Date: 6/22 | Recommended: 5/5✨
*Grilled eel in kabayaki sauce, served with Fukuro sake*
*Words can't express the fragrance and smell, as well as the chemistry between first-graded sake and eel liver😋*
Then came the peak, in the form of skewers. Eel fin (engawa), eel liver (kimo) and eel spine/backbone (hone-senbei). The fin was surprisingly fatty and moist, the heart/liver is tiny yet rich and the backbone was fried perfectly like Japanese rice crackers (senbei). I highly recommend Ryo if you're looking for something different in Japanese seafood cuisine. Arigato @masahi0024!
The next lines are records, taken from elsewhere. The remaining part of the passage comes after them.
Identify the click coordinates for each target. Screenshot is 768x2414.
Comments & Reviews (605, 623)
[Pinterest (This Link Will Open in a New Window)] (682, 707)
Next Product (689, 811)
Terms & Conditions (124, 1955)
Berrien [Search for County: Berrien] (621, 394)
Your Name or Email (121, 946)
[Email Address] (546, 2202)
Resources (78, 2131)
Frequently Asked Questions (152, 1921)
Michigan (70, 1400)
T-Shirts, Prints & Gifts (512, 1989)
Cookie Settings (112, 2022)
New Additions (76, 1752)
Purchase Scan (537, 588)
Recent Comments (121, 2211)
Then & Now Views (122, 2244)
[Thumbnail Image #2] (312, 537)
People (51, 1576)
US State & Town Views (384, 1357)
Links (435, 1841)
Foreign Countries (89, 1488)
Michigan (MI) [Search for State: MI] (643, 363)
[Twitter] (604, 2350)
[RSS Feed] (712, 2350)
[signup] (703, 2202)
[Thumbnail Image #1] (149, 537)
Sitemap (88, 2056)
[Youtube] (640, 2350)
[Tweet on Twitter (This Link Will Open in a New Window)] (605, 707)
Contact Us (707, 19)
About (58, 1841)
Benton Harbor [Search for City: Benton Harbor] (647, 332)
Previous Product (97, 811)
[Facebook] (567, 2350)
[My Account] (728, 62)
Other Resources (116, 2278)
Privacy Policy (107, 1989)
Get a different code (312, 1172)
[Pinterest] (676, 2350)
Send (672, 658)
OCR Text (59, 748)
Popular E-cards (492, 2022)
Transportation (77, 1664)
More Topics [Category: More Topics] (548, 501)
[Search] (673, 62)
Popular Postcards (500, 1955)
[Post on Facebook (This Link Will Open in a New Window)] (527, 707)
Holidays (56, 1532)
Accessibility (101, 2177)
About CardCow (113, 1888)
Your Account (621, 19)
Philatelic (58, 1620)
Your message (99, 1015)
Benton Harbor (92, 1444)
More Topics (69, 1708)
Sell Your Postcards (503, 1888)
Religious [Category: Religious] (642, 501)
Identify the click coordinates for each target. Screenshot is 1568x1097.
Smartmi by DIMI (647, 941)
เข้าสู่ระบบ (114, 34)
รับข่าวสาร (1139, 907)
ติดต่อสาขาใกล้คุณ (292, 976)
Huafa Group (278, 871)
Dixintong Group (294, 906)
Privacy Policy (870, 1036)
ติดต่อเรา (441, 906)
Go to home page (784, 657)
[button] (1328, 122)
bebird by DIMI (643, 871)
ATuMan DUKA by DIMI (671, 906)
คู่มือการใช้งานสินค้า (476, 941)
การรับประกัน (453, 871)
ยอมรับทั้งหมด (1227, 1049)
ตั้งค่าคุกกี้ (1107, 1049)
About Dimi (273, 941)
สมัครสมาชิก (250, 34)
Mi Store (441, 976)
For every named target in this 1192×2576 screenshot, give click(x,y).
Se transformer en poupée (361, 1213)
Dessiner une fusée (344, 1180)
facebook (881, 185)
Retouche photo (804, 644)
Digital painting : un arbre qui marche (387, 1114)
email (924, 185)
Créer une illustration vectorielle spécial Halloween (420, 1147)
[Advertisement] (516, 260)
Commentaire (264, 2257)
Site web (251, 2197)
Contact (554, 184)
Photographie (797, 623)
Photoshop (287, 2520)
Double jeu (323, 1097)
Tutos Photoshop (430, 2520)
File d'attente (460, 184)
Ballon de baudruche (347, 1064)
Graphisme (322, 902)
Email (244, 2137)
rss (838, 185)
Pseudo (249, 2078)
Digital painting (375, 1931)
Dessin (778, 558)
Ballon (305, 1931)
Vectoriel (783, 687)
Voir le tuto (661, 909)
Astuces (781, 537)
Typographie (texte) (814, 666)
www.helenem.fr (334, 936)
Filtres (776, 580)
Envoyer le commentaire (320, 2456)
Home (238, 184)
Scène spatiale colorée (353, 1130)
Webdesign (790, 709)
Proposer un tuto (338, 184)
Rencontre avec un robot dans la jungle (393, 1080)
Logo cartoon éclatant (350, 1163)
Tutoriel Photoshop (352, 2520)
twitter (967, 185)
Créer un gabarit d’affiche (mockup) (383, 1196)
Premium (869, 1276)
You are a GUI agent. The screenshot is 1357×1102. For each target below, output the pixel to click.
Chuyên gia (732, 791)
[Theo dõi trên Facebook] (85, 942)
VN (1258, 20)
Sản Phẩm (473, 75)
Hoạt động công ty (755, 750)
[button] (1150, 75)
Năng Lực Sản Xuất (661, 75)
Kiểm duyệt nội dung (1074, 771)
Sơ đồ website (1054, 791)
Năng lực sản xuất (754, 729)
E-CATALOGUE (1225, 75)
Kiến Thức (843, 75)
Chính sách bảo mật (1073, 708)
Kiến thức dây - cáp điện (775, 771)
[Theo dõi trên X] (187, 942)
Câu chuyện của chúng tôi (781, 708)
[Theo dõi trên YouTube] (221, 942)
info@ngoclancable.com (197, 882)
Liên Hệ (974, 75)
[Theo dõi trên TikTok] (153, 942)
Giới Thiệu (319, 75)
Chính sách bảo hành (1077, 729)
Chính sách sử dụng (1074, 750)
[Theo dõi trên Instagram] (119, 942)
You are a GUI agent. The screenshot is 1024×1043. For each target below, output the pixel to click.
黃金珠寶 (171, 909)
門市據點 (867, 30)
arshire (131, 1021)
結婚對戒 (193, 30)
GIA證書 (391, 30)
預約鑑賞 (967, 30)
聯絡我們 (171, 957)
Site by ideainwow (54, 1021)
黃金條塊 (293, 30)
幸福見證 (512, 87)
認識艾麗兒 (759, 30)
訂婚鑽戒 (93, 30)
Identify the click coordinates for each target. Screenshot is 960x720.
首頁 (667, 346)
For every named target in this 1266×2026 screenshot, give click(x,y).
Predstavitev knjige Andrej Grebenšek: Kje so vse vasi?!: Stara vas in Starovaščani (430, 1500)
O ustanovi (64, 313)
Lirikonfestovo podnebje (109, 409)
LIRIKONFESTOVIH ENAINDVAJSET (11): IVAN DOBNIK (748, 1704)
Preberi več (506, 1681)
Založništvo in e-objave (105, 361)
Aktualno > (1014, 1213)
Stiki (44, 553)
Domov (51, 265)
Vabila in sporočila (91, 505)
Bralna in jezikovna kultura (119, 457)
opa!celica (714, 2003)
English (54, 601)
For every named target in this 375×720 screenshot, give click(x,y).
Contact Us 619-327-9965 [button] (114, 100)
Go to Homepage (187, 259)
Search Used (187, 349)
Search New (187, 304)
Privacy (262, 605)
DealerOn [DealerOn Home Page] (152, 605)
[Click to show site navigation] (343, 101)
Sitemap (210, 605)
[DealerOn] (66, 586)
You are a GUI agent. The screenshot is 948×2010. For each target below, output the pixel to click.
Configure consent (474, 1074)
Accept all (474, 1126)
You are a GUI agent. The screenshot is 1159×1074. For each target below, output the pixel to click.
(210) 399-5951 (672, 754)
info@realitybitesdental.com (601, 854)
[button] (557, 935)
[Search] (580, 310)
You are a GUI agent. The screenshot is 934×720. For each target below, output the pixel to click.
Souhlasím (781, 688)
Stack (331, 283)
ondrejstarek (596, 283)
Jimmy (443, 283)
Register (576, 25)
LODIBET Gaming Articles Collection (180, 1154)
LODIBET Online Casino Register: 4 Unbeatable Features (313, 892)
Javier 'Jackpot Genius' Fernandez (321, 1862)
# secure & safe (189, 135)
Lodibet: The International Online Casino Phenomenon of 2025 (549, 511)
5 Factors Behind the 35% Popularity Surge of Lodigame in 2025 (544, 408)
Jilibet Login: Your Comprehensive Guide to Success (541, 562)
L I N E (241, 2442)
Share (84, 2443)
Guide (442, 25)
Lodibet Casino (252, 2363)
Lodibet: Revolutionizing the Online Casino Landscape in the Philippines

A new appreciation for one of the most slimy and slithering creatures to appear on any sushi menu: unagi (fresh-water eel). At Ryo, in Meguro, chef Ryo Murata literally divides up a whole eel and presents it in courses. But unagi-only restaurants aren't a new thing in Japan and Ryo takes a new direction by creating his own sake pairing for each course. Each sake (even sake cocktails) is carefully served in a cold or warm state. Same assumption I made, I thought the older gentleman on the left was Chef Ryo, but that is Ryo's father working as his sous chef. Ryo told me he developed his concept one night while eating unagi and drinking sake at the same time, wondering why these two weren't presented together more often.